-------- Provided passage
Together, these components cover a wide range of use cases: from cutting-edge research to large-scale production, or just a simple image classification application to distinguish between a dog or a cat.

Scientists from Oak Ridge National Lab have used TensorFlow to train an extreme weather forecasting model on the 27,000 GPUs within the IBM Summit supercomputer. Google, on the other hand, has used TensorFlow to develop deep learning applications such as the chess-playing and Go-playing agent AlphaZero.


What's Keras?

Keras is built on top of TensorFlow, which uses CPU/GPU/TPU to perform calculations

Keras is a high-level deep learning API built on top of TensorFlow. It provides a convenient and flexible API for building and training deep learning models.

Keras is known for providing a clean, simple, and efficient API that prioritizes the developer experience. It's an API for human beings, not machines, and follows best practices for reducing cognitive load. The API provides consistent and simple workflows, minimizes the number of actions required for common use cases, and outputs clear and actionable feedback upon user error.

Much like Python, Keras' large and diverse user base enables a well-documented and wide range of workflows for utilizing the API. Keras does not force one to follow a single "true" way of building and training models. Rather, it allows the user to build and train models corresponding to their preference, and to explore the possibilities of each approach.

Keras and TensorFlow: A brief history

Keras was designed originally in March 2015 to be used with Theano, a tensor-manipulation library developed by Montreal Institute for Learning Algorithms (MILA). Theano pioneered the idea of using static computation graphs for automatic differentiation and compiling code to both CPU and GPU support.

Following the release of TensorFlow 1.0 in November 2015, Keras was refactored to support multiple backend architectures: starting with Theano and TensorFlow in late 2015, and adding support for CNTK and MXNet in 2017.

Keras became well known as the user-friendly way to develop TensorFlow applications. By late 2017, a majority of TensorFlow users were using Keras. In 2018, the TensorFlow leadership picked Keras as TensorFlow's official high-level API. As of September 2019, the Keras API is the official API for TensorFlow 2.0.

Enough of the history, let's learn how to set up a deep learning workspace.


Setting up a deep learning workspace

There are a handful of ways to set up a deep learning workspace:

Each approach has its advantages and disadvantages in terms of flexibility, cost, and ease of use. I'll briefly discuss the advantages and disadvantages of each approach below, but I will not discuss setup at all. In short, the easiest way to get started is Google Colab or some cloud GPU instance.
----------------
-------- Data lines
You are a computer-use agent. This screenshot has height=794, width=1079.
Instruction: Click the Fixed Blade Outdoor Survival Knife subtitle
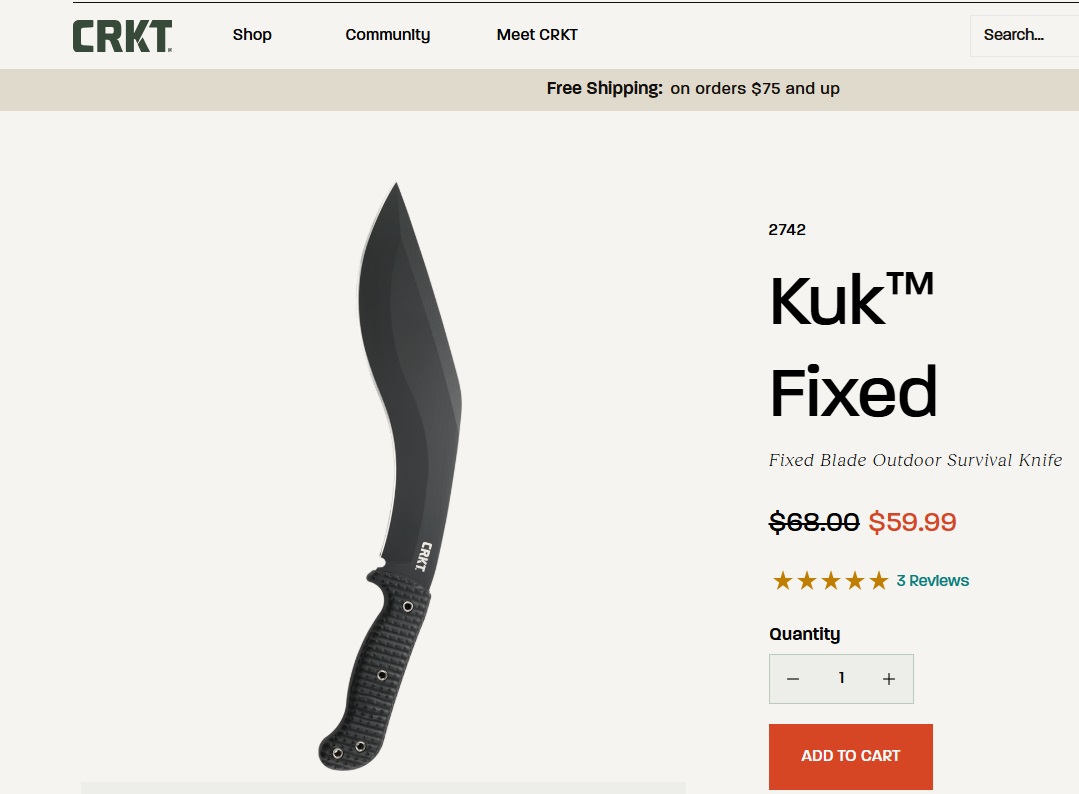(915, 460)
----------------
Problem requirements:
Please return the stretch from "Enough of the" through "cloud GPU instance." in the Keras and TensorFlow article, copied word for word.

Response for this exercise:
Enough of the history, let's learn how to set up a deep learning workspace.


Setting up a deep learning workspace

There are a handful of ways to set up a deep learning workspace:

Each approach has its advantages and disadvantages in terms of flexibility, cost, and ease of use. I'll briefly discuss the advantages and disadvantages of each approach below, but I will not discuss setup at all. In short, the easiest way to get started is Google Colab or some cloud GPU instance.